* **EXERCISE OBJECTIVE**
Every line in the listing below from the one with "Click the Total saving time progress bar" through the one with "This screenshot has width=1360, height=765." is to be reproduced exactly, both ends included; leave out the rest.

* **RECORD EXCERPTS**
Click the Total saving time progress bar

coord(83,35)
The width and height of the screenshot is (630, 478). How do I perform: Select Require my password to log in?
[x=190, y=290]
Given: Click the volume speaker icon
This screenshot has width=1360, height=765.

...

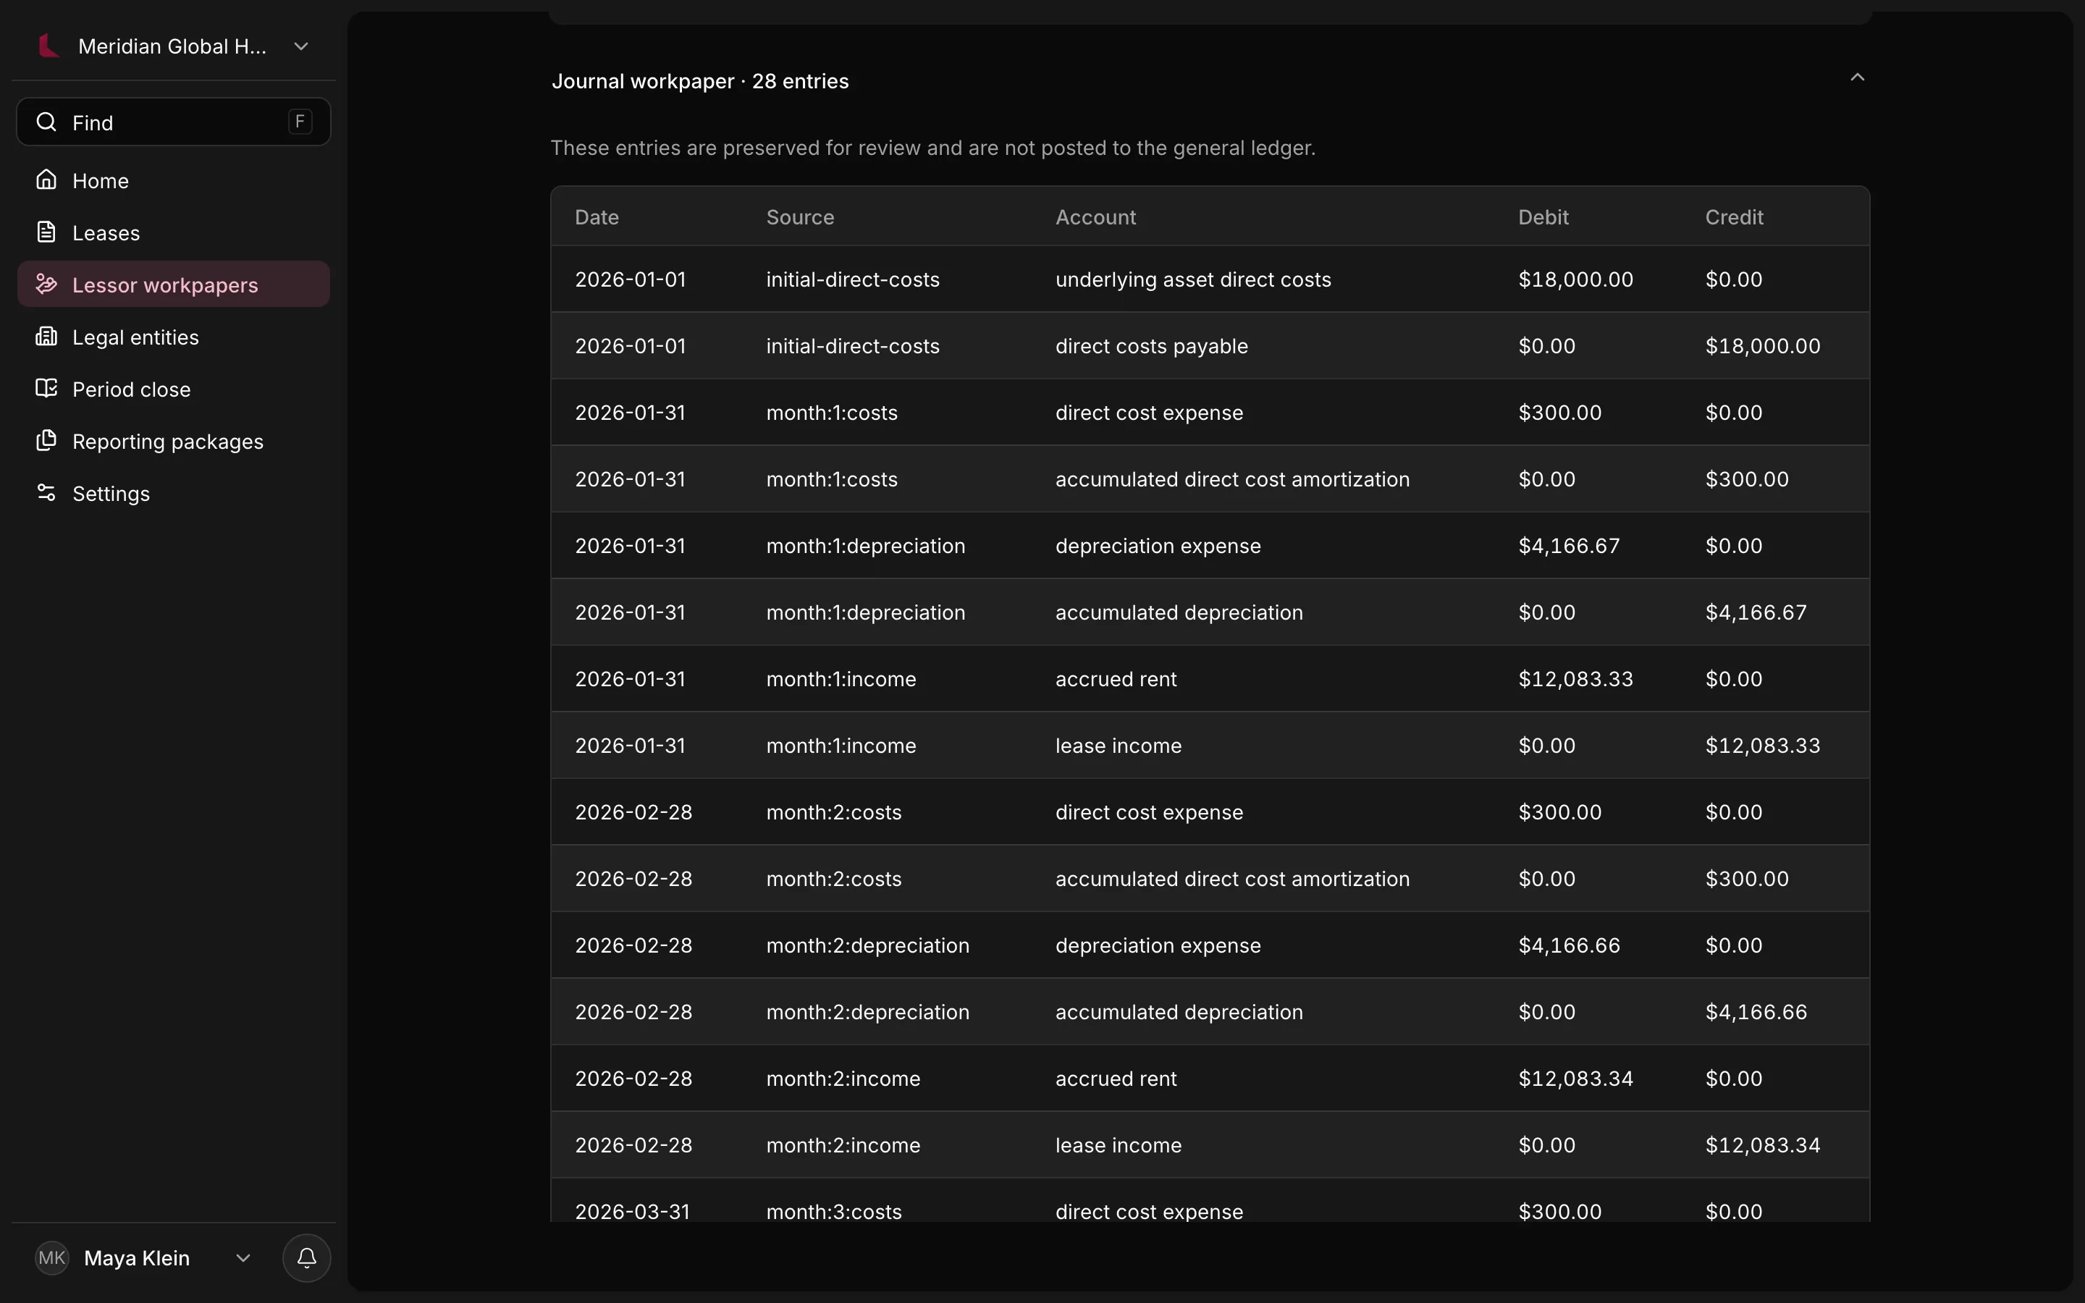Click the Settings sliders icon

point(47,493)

--

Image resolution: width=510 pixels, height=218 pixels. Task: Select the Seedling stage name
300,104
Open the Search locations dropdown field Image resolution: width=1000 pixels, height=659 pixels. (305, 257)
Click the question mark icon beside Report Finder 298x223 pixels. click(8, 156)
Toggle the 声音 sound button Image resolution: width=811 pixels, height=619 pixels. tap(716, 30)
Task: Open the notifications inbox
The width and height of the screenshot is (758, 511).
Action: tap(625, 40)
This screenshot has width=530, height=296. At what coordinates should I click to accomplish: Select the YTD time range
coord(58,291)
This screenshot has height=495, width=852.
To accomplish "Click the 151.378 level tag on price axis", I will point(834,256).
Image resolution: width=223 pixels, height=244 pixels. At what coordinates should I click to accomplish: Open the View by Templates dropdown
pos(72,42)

* **RESPONSE TO THE EXERCISE**
Click the Total saving time progress bar

coord(83,35)
The width and height of the screenshot is (630, 478). How do I perform: Select Require my password to log in?
[x=190, y=290]
Given: Click the volume speaker icon
This screenshot has width=1360, height=765.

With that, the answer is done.